▶ _EXCERPT TO READ_:
"""

Is he targeting the toy, or is he making eye contact? If making eye contact, you can hold the toy in your left hand outside the dog. That way you can still reward back and left. If following the toy you can hold the toy in your right hand and place it on your left shoulder. This free's up your left hand for movement and the leash.


----------



## GatorDog (Aug 17, 2011)

I would remove the toy from the armpit, if its causing conflict. I would definitely not recommend right sided reward to a dog learning the position, and holding it at your chest is going to encourage the dog to forge across the body. 

I'd back up a few steps and work on position and focus with the toy either hidden out of sight (I hide mine in my waistband of my pants, behind me), or in the left hand.


----------



## CometDog (Aug 22, 2017)

So, what he does...before starting IPO training, when I said fuss, he would walk next to me in a decent position. Now, I have been kind of sold on the focused heel, so I changed it up..when I said "with me" he does his decent heel and can look around. Now I am trying to use fuss word for the focused heel only. He is getting it, slowly.

He makes a lot of eye contact with me naturally. When he feels he needs to. He is a suspicious dog too, I had taught him "watch me" to get his attention in case someone was being pushy about petting him

Basically I have jumbled his commands and I hope I am not confusing him too much. He is picking up on it though. 

Is he toy driven? Well, kind of. He is handler driven. For instance if I present a tug or toy, he lights up and plays a great aggressive tug, and he will enthusiastically work OB for his reward of tug. WITH ME. When the trainer tries to show me something, and he takes the tug and lead..Valor is like...whatever, I don't want to play with YOU...and stares directly at me like why did you give him my lead and toy, and what is going to happen now. 

The first time he got on a table to work with a helper the helper had a long tug on a rope. Valor was like why is he doing that, looking at me (the helper was tossing the tug and taking it back quickly to entice him). The helper taught me how to encourage him and when he clicked, boy did he click. He did well on the sleeve too, now that he gets it. But if another person merely takes a tug and tries to play with him, he really isn't interested (at least until he knows that person..he will play with other people in his life that he "knows" )

I don't know if you would interpret that as toy/tug drive? He is a thinker. You can SEE him deliberating things. As a result he sometimes hits commands slowly until he "knows them knows them" type thing. 

AND he is NOT all the way past my armpit lol I saw the video and yes he is very tall, but they were exaggerating all in good fun (telling me to put a magnet on my hat). He is tall enough where my armpit just isn't high enough to be effective (his nose does touch my armpit when he looks up.)


We are going to try various placements with magnets tomorrow. Maybe my shoulder? We will see. What I will do is have my OB on video and I'll post here for critique. Maybe some bitework too. As for the bitework where helpers are in video, I'll have to get approval from the helpers to see if they are ok with me sharing the video. They do allow it, but with permission. Totally understandable. 

Here is a pic of his beginning bitework 2 weeks ago:


----------



## CometDog (Aug 22, 2017)

Well, the only video I got was while working bite on the table, and I don't think they want me posting that stuff. I took 2 stills from video and blurred out helpers.

So we last did this over 2 weeks ago. I lost 5 pounds and he grew in the last 2 weeks. When I got him out of the truck another handler was looking at us and I said "he grew again" and she said "he most certainly did lol

He is just over 27.5 at the withers. I am 49 inches to the very top of my head, and I have a 26" inseam lolol

Off the humor and on to technique..I screwed him up by doing the Tug Challenge from Collard Scholar. I should had done the challenge with a ball and not the jute we are using for OB. Oh well, back to the drawing board. All in all really enjoying it!


----------

"""

▶ _DATA LINES_:
"""

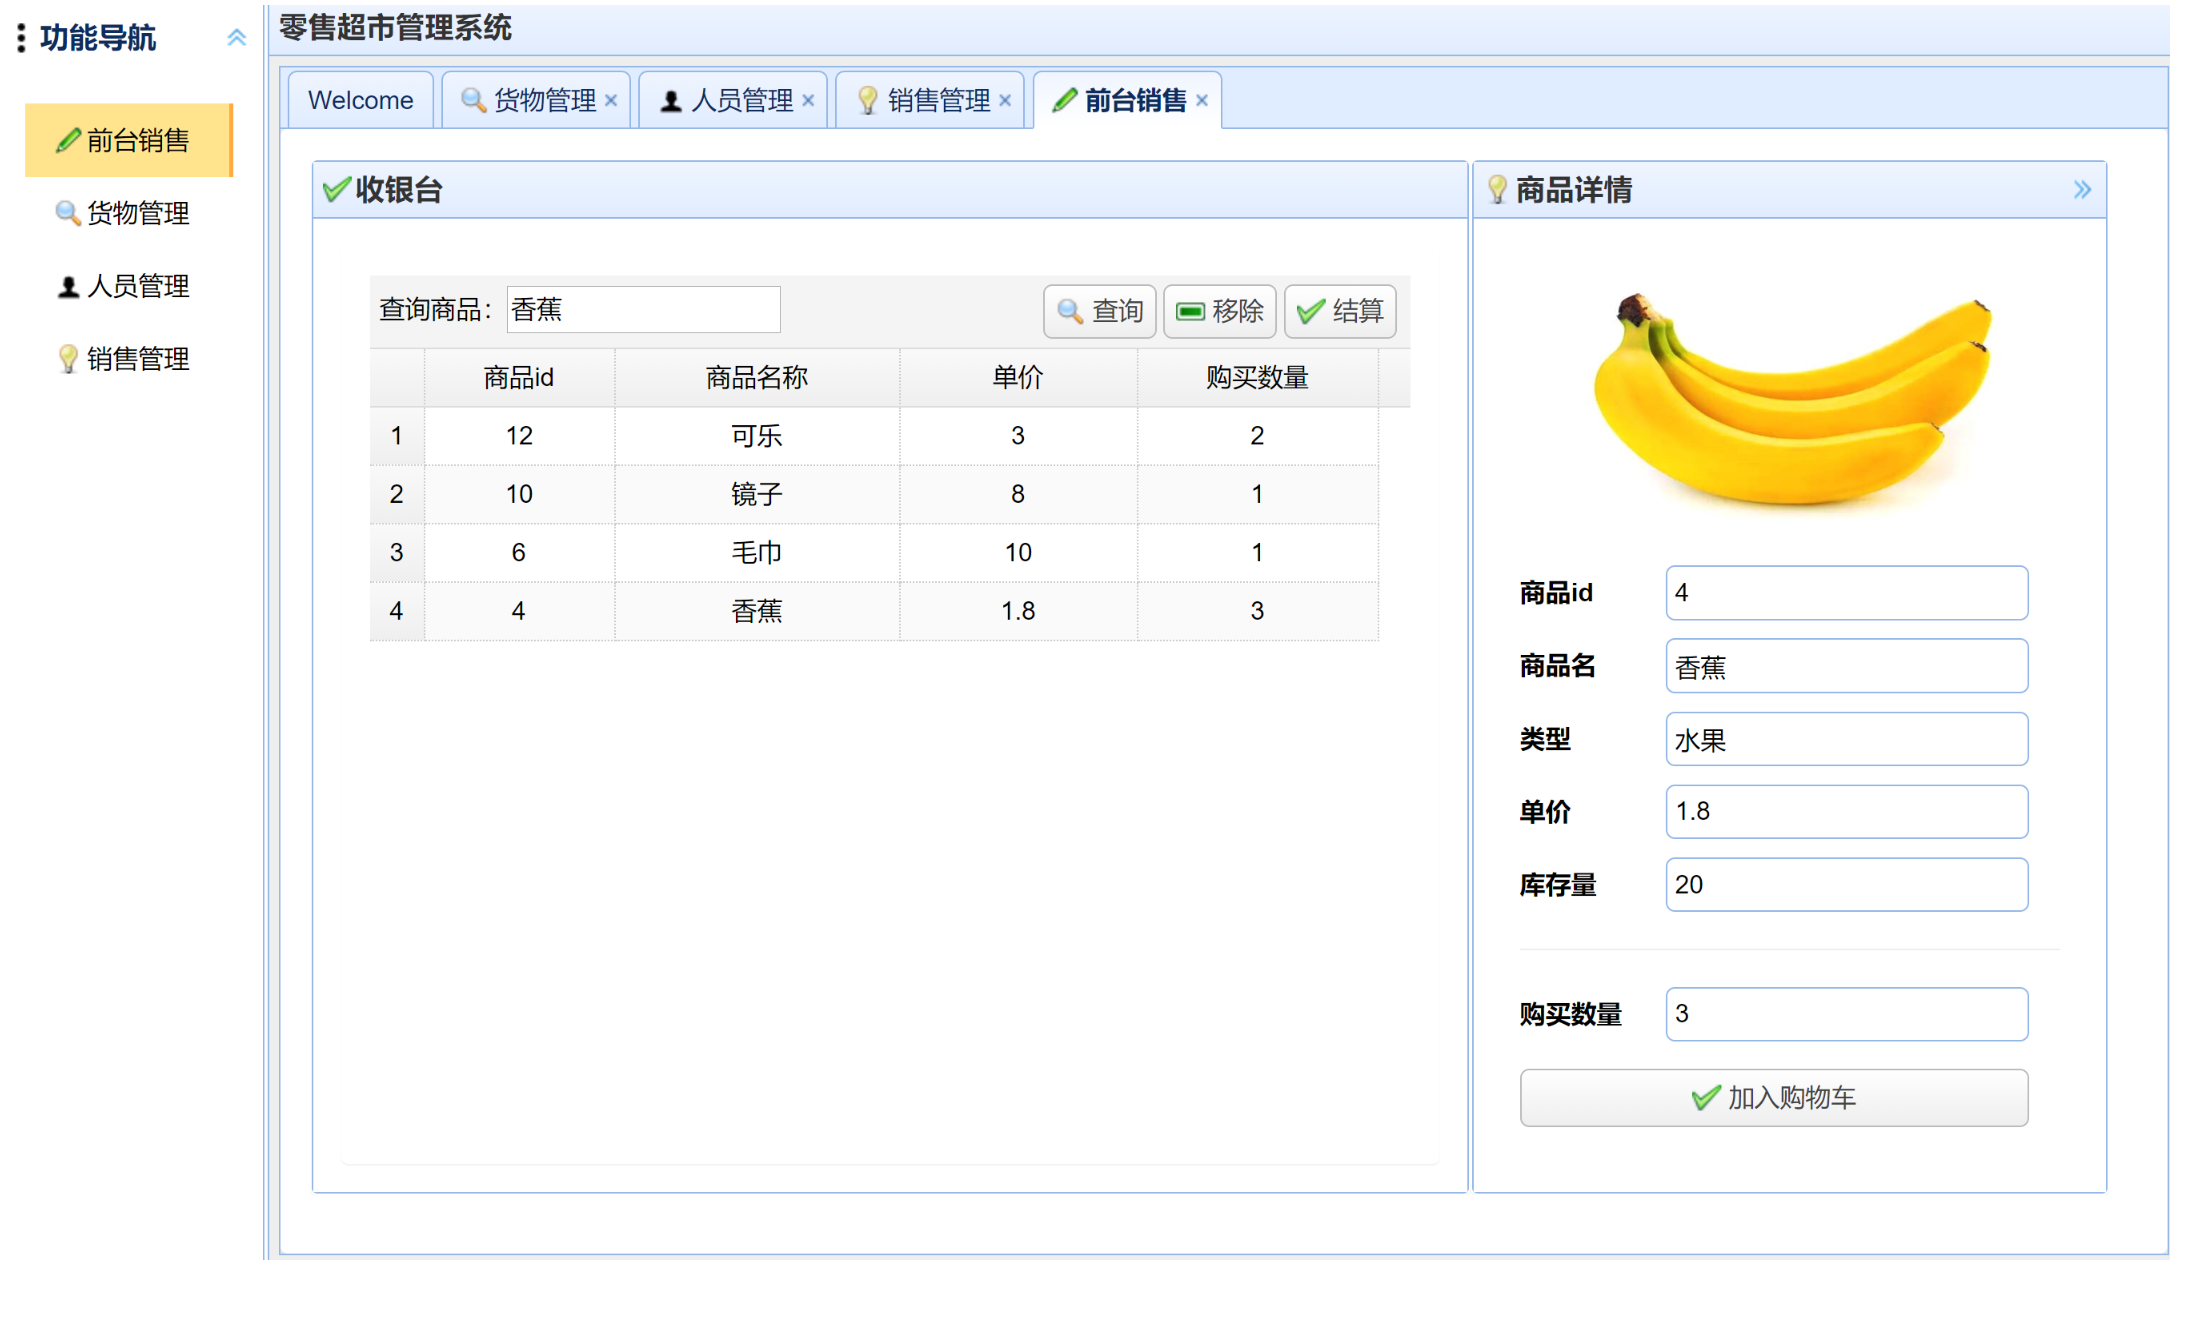
Task: Click the three-dot icon beside 功能导航
Action: (x=21, y=38)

"""

▶ _WHAT TO WORK ON_: From the dog-training thread, reproduce word for word the passage between "So, what he" and "on it though.", inclusive.

▶ _OUTPUT FOR THIS EXERCISE_:
So, what he does...before starting IPO training, when I said fuss, he would walk next to me in a decent position. Now, I have been kind of sold on the focused heel, so I changed it up..when I said "with me" he does his decent heel and can look around. Now I am trying to use fuss word for the focused heel only. He is getting it, slowly.

He makes a lot of eye contact with me naturally. When he feels he needs to. He is a suspicious dog too, I had taught him "watch me" to get his attention in case someone was being pushy about petting him

Basically I have jumbled his commands and I hope I am not confusing him too much. He is picking up on it though.